By Ward Richmond
August is here and the grass in my front yard is brown from the scorcher that swung through Texas this past July. In case you did not know, a scorcher is several consecutive days of walking through warehouses when it’s 107° outside.
You know what else is scorching? The DFW industrial real estate market once again, is certifiably, on fire! We dipped down to sub 6 vacancy at an aggressive 5.9%. I will continue to say this every quarter so you don’t forget – 10% used to be the norm! According to our expert research team at Colliers International, the DFW industrial market experienced 5 Mil SF of Net Absorption this summer totaling up to almost 8 Mil SF YTD. I like to see it hit the 20 Mil SF mark every year so we need to pick up the pace but nobody can really complain. Seriously. This is semi-ridiculous, y’all! According to my leasing broker friends, they have never had so many leases out for signature in DFW in their careers. The time is now. Developers are doing their best to keep up delivering 7.6 Mil SF YTD falling just short of the 8 Mil in Net Absorption. Furthermore, these industrial real estate wildcats have another 25 Mil SF +/- under construction.

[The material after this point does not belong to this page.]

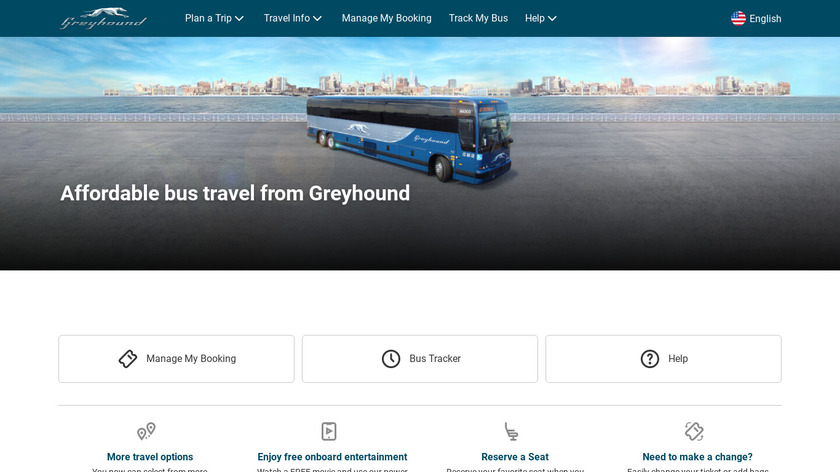
Task: Click the ticket change icon
Action: [x=694, y=431]
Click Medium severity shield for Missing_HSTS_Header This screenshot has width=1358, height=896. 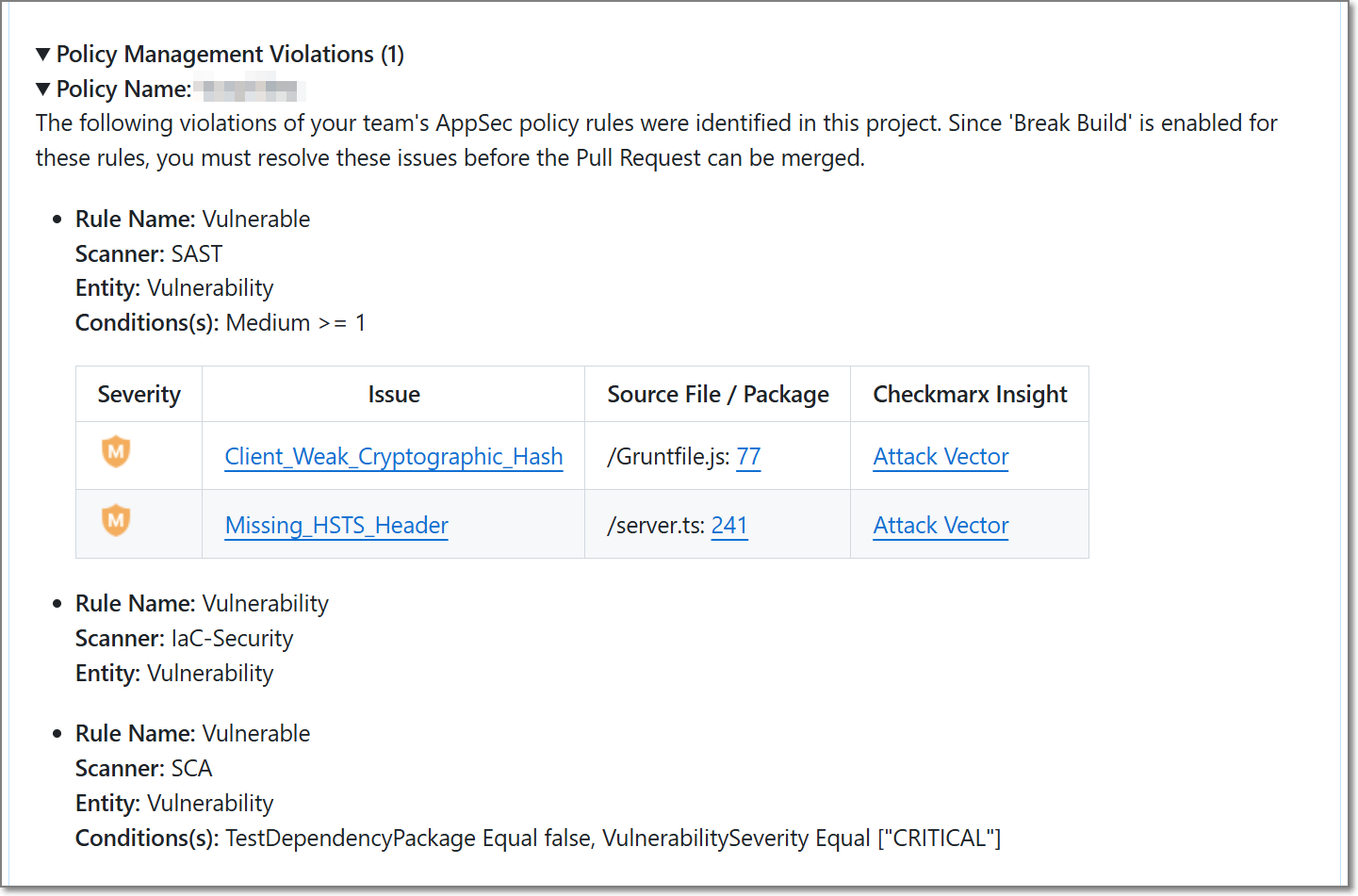point(116,520)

As previously mentioned, the beauty of this DFW industrial landscape is that construction and absorption are extremely well aligned during the longest and strongest bull market in commercial real estate history. This occurrence allows landlords to keep cashin’ checks and snappin’ necks but also provides tenants with some pretty decent options and competitive economics. I’ve found that comparatively working deals in markets like Miami, Seattle, San Francisco, Toronto, New Jersey, and LA (I can keep going, but I’ll stop) prove to be an absolute nightmare due to lack of new supply and extremely low vacancy.
Why is this happening? In my opinion, it is fairly simple: The rise of e-commerce and the Amazon effect. Today, I get my Casper mattress delivered – and installed – and then I get my old mattress removed and disposed of – by XPO logistics (I am a shareholder). My IKEA furniture is delivered by TForce Final Mile (I am a shareholder). My groceries are delivered using my SHIPT app. I do my shopping on Instagram and get my coffee (and coffee maker) and Halloween costume and pretty much everything else I can ever think of via Amazon (I am a shareholder).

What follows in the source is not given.